SUPPLIED TEXT |

+++++

Dennis' Mortgage Blog

Weekly Rate Update 3-21-08
March 21st, 2008 5:14 PM

WE HAVE PRICING ON THE NEW “CONFORMING-JUMBO” PRODUCTS!

 

Note that with FHA back in the market many brokers will be soliciting your FHA business--most have never done FHA financing before.  I started my career as and FHA lender and until local real estate prices jumped significantly ahead of FHA limits about 7 to 8 years ago approximately 30% of my business was FHA/VA financing.  Do not let someone learn on your loan, call me!

 

Rates are updated to include Conforming-Jumbo and FHA as both have loan limits to $729,750 in most areas of California.

 

As you are aware the Fed unexpectedly cut the Fed Funds rate last weekend, and engineered a buyout/salvation of Bear Stearns by Chase.  Then on Tuesday cut the rates another 0.75% on Tuesday, as mentioned in last weeks update.  The immediate effect was rates climbed the ladder on Tuesday, then slowly drifted down the rest of the week.

+++++

PROVIDED MATERIAL |
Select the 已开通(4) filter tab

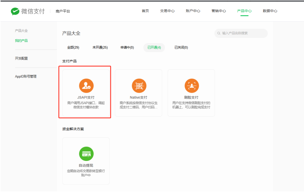154,48
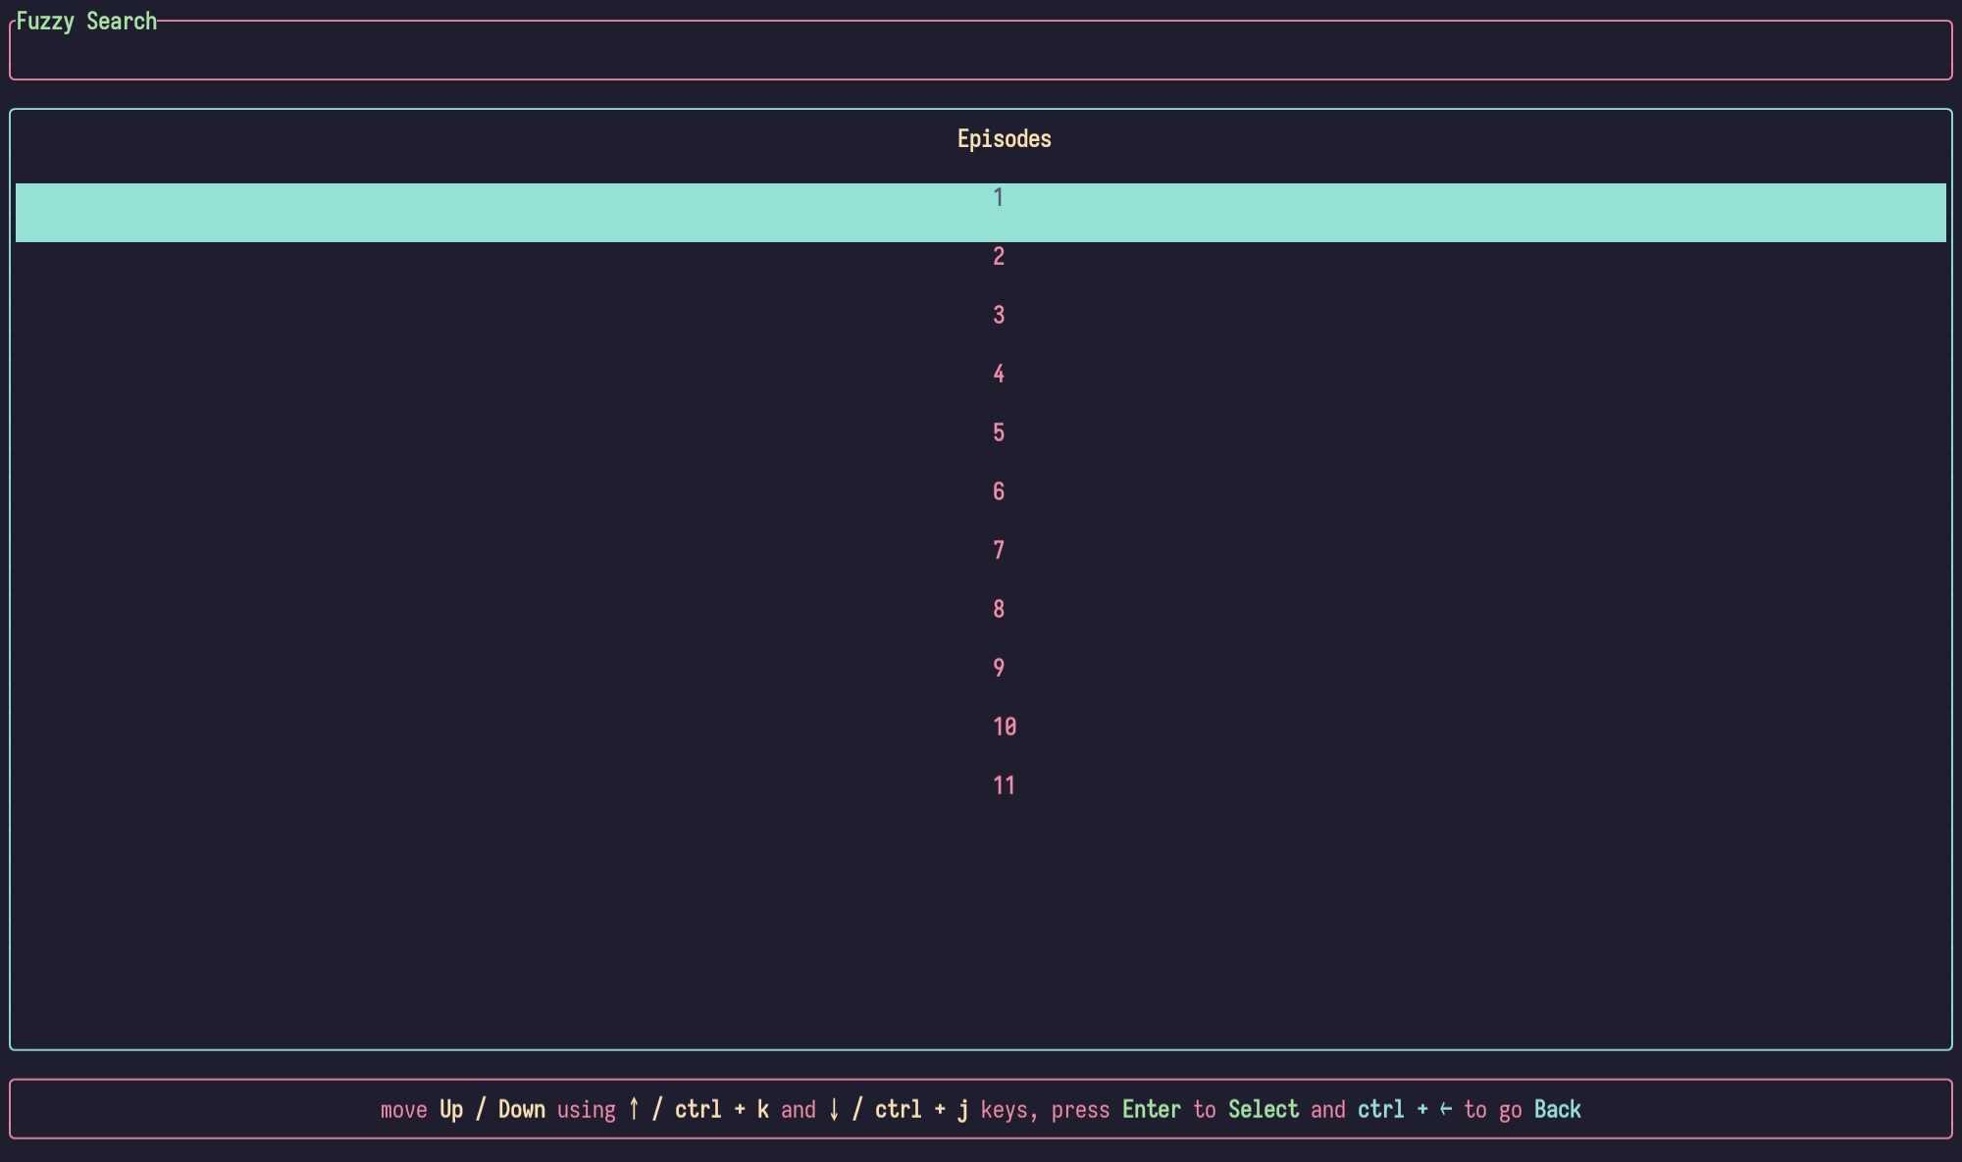
Task: Click the down arrow key hint
Action: coord(834,1109)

+++++

TASK REQUIREMENTS |
- 1) Restate the mortgage blog's passage from "Weekly Rate Update" to "areas of California.", switching "brokers" for "lenders".
- 2) Answer from the mortgage blog:
(a) On what date and at what time was the weekly rate update posted?
(b) What loan limit applies to Conforming-Jumbo and FHA in most areas of California?
(c) Which bank bought out Bear Stearns?
- 3) List every type of loan or financing that the mortgage blog names.

CORRECT ANSWERS |
- 1)
Weekly Rate Update 3-21-08
March 21st, 2008 5:14 PM

WE HAVE PRICING ON THE NEW “CONFORMING-JUMBO” PRODUCTS!

 

Note that with FHA back in the market many lenders will be soliciting your FHA business--most have never done FHA financing before.  I started my career as and FHA lender and until local real estate prices jumped significantly ahead of FHA limits about 7 to 8 years ago approximately 30% of my business was FHA/VA financing.  Do not let someone learn on your loan, call me!

 

Rates are updated to include Conforming-Jumbo and FHA as both have loan limits to $729,750 in most areas of California.

- 2)
(a) March 21st, 2008, at 5:14 PM
(b) $729,750
(c) Chase

- 3) Conforming-Jumbo, FHA, VA